Commercially Available Compound Database Access


The MolPort database contains data and prices for over 7 million compounds purchasable from stock and over 20 million made-to-order compounds. Our chemically intelligent and e-commerce-enabled online marketplace at molport.com provides flexible searching options to locate desired compounds, view their commercial data, make selections, and place orders.

Depending on your research needs, you or your colleagues may want more granular access to the MolPort database for deeper analysis of compound sets to enhance compound selection, such as:

  • Filtering
  • Diversity analysis
  • Clustering
  • Virtual screening
  • Virtual docking

As examples, the purchasing department might want to assess volume discounts, shipping costs, and delivery time; computational chemists devising a compound library could want to combine substructure searching with a minimum amount available; and the screening group might want to find closely similar structural analogs to fill some gaps in a 96-well HTS plate.

··········

▶ [TO-DO LIST]:
#1 Please duplicate the stretch of the MolPort database passage from "Depending on your" through "96-well HTS plate.".
#2 Write the next part of the MolPort database passage, picking up after its final sentence.

Entries excerpted from a collection
··········

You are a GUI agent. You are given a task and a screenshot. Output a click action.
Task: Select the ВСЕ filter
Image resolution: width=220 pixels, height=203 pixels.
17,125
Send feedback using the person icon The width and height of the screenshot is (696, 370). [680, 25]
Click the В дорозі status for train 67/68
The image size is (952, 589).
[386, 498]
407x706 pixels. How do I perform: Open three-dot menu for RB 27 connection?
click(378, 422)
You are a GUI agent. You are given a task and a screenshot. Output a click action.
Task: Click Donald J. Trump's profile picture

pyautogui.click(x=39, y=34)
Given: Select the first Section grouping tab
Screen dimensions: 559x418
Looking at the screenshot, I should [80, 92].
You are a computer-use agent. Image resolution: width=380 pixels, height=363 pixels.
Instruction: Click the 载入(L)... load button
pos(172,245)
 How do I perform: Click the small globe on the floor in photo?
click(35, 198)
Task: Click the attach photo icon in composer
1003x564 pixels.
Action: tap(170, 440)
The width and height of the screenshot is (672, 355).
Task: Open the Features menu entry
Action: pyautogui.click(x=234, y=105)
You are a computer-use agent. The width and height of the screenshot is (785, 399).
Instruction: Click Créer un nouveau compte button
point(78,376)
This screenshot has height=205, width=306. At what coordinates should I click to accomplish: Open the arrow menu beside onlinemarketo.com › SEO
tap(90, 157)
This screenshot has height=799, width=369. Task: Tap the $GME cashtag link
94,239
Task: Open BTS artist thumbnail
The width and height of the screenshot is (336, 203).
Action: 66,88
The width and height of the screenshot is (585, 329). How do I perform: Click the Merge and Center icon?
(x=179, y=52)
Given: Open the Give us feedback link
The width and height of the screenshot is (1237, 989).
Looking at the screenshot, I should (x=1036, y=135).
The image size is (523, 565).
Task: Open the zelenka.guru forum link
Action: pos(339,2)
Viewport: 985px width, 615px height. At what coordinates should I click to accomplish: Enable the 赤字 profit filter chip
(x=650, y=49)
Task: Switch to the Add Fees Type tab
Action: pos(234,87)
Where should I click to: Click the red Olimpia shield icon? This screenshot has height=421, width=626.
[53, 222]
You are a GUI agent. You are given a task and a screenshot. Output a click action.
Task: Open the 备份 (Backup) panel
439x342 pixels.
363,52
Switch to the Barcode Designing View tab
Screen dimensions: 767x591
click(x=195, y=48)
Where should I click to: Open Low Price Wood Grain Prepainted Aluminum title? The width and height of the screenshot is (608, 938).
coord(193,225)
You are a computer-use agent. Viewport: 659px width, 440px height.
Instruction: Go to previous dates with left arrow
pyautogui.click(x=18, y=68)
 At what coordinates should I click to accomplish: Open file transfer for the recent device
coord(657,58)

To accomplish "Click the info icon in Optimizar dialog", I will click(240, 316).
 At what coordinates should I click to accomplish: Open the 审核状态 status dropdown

··········

▶ [RESULTS IN ORDER]:
#1
Depending on your research needs, you or your colleagues may want more granular access to the MolPort database for deeper analysis of compound sets to enhance compound selection, such as:

  • Filtering
  • Diversity analysis
  • Clustering
  • Virtual screening
  • Virtual docking

As examples, the purchasing department might want to assess volume discounts, shipping costs, and delivery time; computational chemists devising a compound library could want to combine substructure searching with a minimum amount available; and the screening group might want to find closely similar structural analogs to fill some gaps in a 96-well HTS plate.

#2
This deeper analysis is best done by downloading the required data and processing it locally with in- house, open-source, or commercial visualization and analysis tools, and MolPort makes its data available for free download to registered users, with a variety of options to select the optimum data set.

Summary

Before downloading data from the MolPort database, users should consider the available options and decide on the following:

  • Which compounds? (see details)

    Various subsets are available.
    • All stock compounds (screening compounds and building blocks)
    • All stock screening compounds
    • All stock building blocks
    • Made-to-order compounds
    • Full database (all the above plus sold-out compounds, and compounds with no price or specific supplier)
  • Which data? (see details)

    • In addition to structure, MolPort ID, and a link to the record in the online database, what other data fields (such as pack size, lead time, price range, InChI/InChI Key, IUPAC name, etc.) are required? Please note that not all data fields are available in every format.
  • Which format? (see details)

    • Structures are available as SDfiles and SMILES strings. We also include a canonical SMILES generated using the Chemistry Development Kit.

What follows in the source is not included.